Hope is all well and good. But schizophrenia is notable not only for its severity, but for the yawning gap between what’s known to be effective and what treatments patients actually receive. Green asks rhetorically, “if cognitive training [for schizophrenia] worked, would we not all know it by now?” In fact, researchers do know it, and some clinicians know it, but by one estimate fewer than 15 percent of schizophrenics get it (or other treatments, rehabilitation and support that would let them live independently). In fact, in a paper earlier this year in Schizophrenia Bulletin, scientists led by Robert S. Kern of the Geffen School of Medicine at the University of California, Los Angeles, were quite upbeat in their assessment of treatments for schizophrenia—none of them the problematic antipsychotic medications that in too many cases are all that people with schizophrenia receive.

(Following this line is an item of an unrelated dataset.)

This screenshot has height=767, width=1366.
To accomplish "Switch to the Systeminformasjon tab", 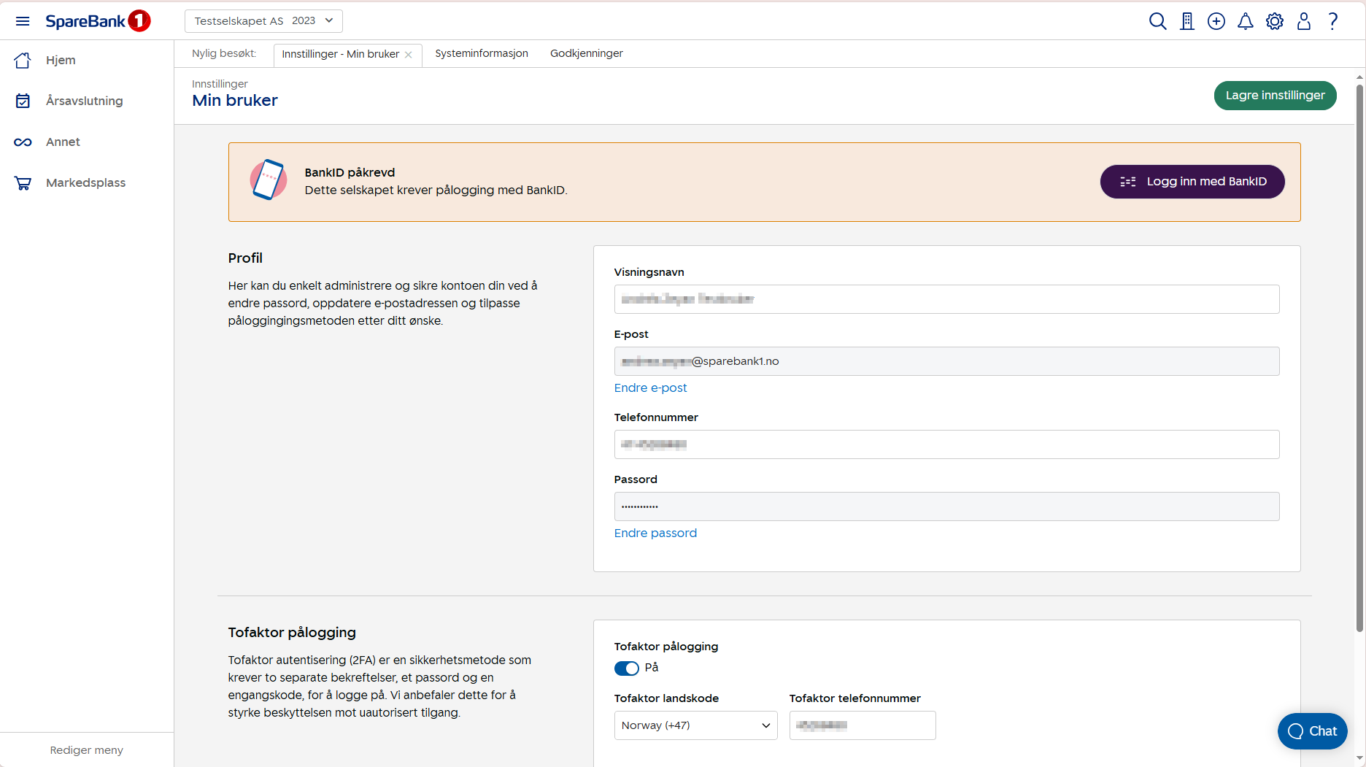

Take cognitive-behavior therapy. Its basic premise is that people can be taught to think about their thoughts differently. It is effective in depression (where people are taught to think about their tendency to catastrophize—”I had a bad date; no one will ever love me because I am worthless and unlovable”). But in something as serious as schizophrenia? Yes, Kern and his colleagues find. It turns out that, with cognitive-behavior therapy, patients who hear voices and feel persecuted can learn to see these symptoms as almost normal (in that many people experience them when, say, they are sleep deprived, under extreme stress, drunk or stoned) or as “just” the manifestations of a neurobiological glitch and not real. The approach is surprisingly effective, a 2008 review found.

Similarly, exercises to improve attention, learning and memory, reasoning and problem solving—which 90 percent of people with schizophrenia have problems with—also help, as this study found, and make a meaningful difference in whether the person can live independently and hold a job. The tragedy is that—due to an overburdened medical system, inadequate insurance and an inability to pay, as well as simply ignorance about how to find help—few patients with schizophrenia receive what works. The upside is that even schizophrenia might be treated by approaches that exploit the brain’s ability to change in fundamental ways.